Tâche courte 1
Répondez, s'il vous plaît, à ces questions sur l'entretien :
(a) En quelle année Nathan Juran a-t-il réalisé JACK LE TUEUR DE GEANTS ?
(b) Quel procédé utilisé sur le plateau a été mis en place par James Cameron pour AVATAR ?
(c) De quoi les acteurs disposent-ils en guise de points de repère ?
Tâche courte 2
Reproduisez le passage de l'entretien qui s'ouvre sur les mots contenant "Votre film n’a-t-il" et se ferme sur "vu ce film ?".

Texte extrait
---+---
Preview JACK LE CHASSEUR DE GEANTS : Entretien exclusif avec le réalisateur Bryan Singer - Seconde partie
Article Cinéma du Mercredi 06 Mars 2013

[Retrouvez la première partie de cet entretien]


Propos recueillis et traduits par Pascal Pinteau



Votre film n’a-t-il strictement aucun rapport avec celui que Nathan Juran a réalisé en 1962, JACK LE TUEUR DE GEANTS ?

Non, à part la ressemblance du titre et le fait que le héros porte le même prénom. En dehors de cela, tout est différent ! (rires)

Avez-vous vu ce film ?

Oui. J’imagine que les scènes avec les démons et le lutin devaient être impressionnantes à voir quand on était un enfant, en 1962.

Vous parliez tout à l’heure de X-MEN LE COMMENCEMENT. Comptez-vous participer activement à la suite de cette saga, en tant que producteur ou que réalisateur ?

Absolument. Collaborer avec Matthew Vaughn a été une expérience extrêmement positive, et je suis absolument ravi du résultat. J’adore X-MEN LE COMMENCEMENT , et je crois qu’il aurait été impossible de faire mieux, particulièrement dans les délais de tournage assez courts qui nous avaient été impartis par la studio. Avant ce film, je n’avais produit que des projets de télévision de petite échelle. Il s’agissait de ma première grosse production. (Depuis cet entretien, Bryan Singer a remplacé Matthew Vaughn au poste de réalisateur de la suite de la préquelle, intitulée X-MEN : DAYS OF FUTURE PAST . Elle sortira en 2014. NDLR.)

Que pouvez-vous nous dire à propos de la manière dont vous avez conçu les scènes d’action de JACK LE CHASSEUR DE GEANTS ?

La plupart des séquences d’action sont construites autour des géants, comme vous vous en doutez étant donné le titre du film ! Nous avons enregistré à l’avance la plupart des actions des géants, qui seront réalisés en images de synthèse. Sur le plateau, pendant le tournage avec les acteurs, nous utilisons le procédé Simulcam mis en place par James Cameron pour AVATAR. Il me permet de tourner avec les comédiens en chair et en os et de les cadrer tout en voyant les animations 3D schématiques des géants insérées dans l’image. Les acteurs ne disposent que de balles de tennis placées au bout de perches en guise de points de repères, afin de savoir à quelle hauteur sont sensés se trouver les yeux des géants. Je vais vous montrer ce que cela donne… (Bryan Singer demande alors à la responsable du playback des scènes de rechercher et de diffuser l’enregistrement d’une séquence qui se déroule dans une cathédrale. En attendant de la visionner, nous continuons à parler…)

Quel est l’aspect que vous allez donner aux géants ? Très réaliste, avec des textures organiques ?

Oui, mais pas seulement, car ce sont des êtres surnaturels constitués d’un mélange de chair et d’éléments issus de la nature. On ne s’en rend pas compte tout de suite quand on les voit de loin, car en plan large, ils ressemblent à des êtres relativement normaux. Mais quand on les voit de près, on découvre toutes ces textures surprenantes.
---+---
Lignes de données
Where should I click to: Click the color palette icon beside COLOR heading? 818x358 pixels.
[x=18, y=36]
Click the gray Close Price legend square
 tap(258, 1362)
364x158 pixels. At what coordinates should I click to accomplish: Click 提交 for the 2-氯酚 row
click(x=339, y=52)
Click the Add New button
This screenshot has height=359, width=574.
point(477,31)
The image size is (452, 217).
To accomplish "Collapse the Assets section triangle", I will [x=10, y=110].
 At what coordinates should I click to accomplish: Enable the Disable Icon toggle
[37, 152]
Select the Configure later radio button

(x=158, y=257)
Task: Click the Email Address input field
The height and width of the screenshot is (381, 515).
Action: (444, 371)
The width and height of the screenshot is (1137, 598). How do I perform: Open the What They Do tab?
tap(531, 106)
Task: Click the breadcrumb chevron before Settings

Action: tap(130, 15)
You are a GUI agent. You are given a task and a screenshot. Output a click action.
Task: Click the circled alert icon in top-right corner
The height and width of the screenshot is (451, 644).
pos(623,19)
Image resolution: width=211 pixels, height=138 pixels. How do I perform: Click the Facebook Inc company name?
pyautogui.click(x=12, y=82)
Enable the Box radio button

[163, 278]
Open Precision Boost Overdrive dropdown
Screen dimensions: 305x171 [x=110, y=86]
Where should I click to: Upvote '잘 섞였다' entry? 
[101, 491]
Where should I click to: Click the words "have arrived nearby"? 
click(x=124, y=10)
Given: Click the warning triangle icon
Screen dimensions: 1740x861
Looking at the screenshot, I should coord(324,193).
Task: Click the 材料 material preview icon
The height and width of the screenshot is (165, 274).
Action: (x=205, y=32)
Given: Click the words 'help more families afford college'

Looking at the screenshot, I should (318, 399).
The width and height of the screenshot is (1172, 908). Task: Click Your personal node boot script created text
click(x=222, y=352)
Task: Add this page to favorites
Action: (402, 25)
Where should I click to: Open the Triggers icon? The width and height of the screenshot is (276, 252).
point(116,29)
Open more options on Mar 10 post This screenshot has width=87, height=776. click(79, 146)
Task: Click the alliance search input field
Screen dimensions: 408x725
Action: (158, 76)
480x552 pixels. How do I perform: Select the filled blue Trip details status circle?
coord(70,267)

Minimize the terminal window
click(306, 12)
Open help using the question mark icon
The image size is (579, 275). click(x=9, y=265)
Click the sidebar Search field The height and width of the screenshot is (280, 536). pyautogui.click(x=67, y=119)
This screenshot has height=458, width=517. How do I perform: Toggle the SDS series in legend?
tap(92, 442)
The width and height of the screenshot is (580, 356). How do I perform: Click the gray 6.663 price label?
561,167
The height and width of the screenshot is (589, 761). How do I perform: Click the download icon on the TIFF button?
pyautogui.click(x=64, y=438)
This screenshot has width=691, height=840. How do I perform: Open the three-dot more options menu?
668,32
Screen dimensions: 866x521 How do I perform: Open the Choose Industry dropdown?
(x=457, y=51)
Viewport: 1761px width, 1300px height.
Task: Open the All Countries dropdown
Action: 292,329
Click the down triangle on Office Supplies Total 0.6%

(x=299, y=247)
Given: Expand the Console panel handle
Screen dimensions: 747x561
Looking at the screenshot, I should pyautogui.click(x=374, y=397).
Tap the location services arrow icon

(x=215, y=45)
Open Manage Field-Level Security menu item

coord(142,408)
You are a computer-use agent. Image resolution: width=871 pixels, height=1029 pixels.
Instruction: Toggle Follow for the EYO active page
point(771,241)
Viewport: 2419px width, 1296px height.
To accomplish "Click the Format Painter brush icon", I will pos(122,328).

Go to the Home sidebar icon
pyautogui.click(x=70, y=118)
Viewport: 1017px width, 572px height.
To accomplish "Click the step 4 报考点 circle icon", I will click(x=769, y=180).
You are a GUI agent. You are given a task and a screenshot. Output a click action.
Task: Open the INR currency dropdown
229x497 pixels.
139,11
---+---
Réponse 1
(a) En 1962.
(b) Le procédé Simulcam.
(c) De balles de tennis placées au bout de perches.

Réponse 2
Votre film n’a-t-il strictement aucun rapport avec celui que Nathan Juran a réalisé en 1962, JACK LE TUEUR DE GEANTS ?

Non, à part la ressemblance du titre et le fait que le héros porte le même prénom. En dehors de cela, tout est différent ! (rires)

Avez-vous vu ce film ?